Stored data
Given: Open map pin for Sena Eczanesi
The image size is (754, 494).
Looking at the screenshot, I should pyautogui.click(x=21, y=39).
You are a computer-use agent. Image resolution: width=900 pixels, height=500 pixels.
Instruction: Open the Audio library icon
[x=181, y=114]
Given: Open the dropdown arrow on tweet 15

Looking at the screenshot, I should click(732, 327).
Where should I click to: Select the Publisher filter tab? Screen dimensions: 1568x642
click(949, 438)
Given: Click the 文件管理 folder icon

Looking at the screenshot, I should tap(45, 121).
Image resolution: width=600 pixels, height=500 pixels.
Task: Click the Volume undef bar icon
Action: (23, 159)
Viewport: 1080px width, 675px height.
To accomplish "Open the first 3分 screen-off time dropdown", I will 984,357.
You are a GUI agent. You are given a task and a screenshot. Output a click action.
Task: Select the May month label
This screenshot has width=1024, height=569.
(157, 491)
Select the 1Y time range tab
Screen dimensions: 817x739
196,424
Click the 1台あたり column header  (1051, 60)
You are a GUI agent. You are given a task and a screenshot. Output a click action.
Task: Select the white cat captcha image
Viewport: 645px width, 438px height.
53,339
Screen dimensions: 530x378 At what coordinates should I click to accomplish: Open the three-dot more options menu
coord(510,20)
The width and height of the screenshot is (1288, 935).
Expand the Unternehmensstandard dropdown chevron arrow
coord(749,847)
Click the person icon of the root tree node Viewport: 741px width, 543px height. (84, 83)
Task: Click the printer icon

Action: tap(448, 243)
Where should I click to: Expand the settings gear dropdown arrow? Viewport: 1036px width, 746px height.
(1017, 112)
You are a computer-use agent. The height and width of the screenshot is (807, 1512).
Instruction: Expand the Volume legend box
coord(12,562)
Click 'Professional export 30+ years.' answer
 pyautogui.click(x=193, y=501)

* **Work to be completed**: Repeat each of the entries above precisely as given.

* **Task result**:
Given: Open map pin for Sena Eczanesi
The image size is (754, 494).
Looking at the screenshot, I should pyautogui.click(x=21, y=39).
You are a computer-use agent. Image resolution: width=900 pixels, height=500 pixels.
Instruction: Open the Audio library icon
[x=181, y=114]
Given: Open the dropdown arrow on tweet 15

Looking at the screenshot, I should click(732, 327).
Where should I click to: Select the Publisher filter tab? Screen dimensions: 1568x642
click(949, 438)
Given: Click the 文件管理 folder icon

Looking at the screenshot, I should tap(45, 121).
Image resolution: width=600 pixels, height=500 pixels.
Task: Click the Volume undef bar icon
Action: (23, 159)
Viewport: 1080px width, 675px height.
To accomplish "Open the first 3分 screen-off time dropdown", I will 984,357.
You are a GUI agent. You are given a task and a screenshot. Output a click action.
Task: Select the May month label
This screenshot has width=1024, height=569.
(157, 491)
Select the 1Y time range tab
Screen dimensions: 817x739
196,424
Click the 1台あたり column header  (1051, 60)
You are a GUI agent. You are given a task and a screenshot. Output a click action.
Task: Select the white cat captcha image
Viewport: 645px width, 438px height.
53,339
Screen dimensions: 530x378 At what coordinates should I click to accomplish: Open the three-dot more options menu
coord(510,20)
The width and height of the screenshot is (1288, 935).
Expand the Unternehmensstandard dropdown chevron arrow
coord(749,847)
Click the person icon of the root tree node Viewport: 741px width, 543px height. (84, 83)
Task: Click the printer icon

Action: tap(448, 243)
Where should I click to: Expand the settings gear dropdown arrow? Viewport: 1036px width, 746px height.
(1017, 112)
You are a computer-use agent. The height and width of the screenshot is (807, 1512).
Instruction: Expand the Volume legend box
coord(12,562)
Click 'Professional export 30+ years.' answer
 pyautogui.click(x=193, y=501)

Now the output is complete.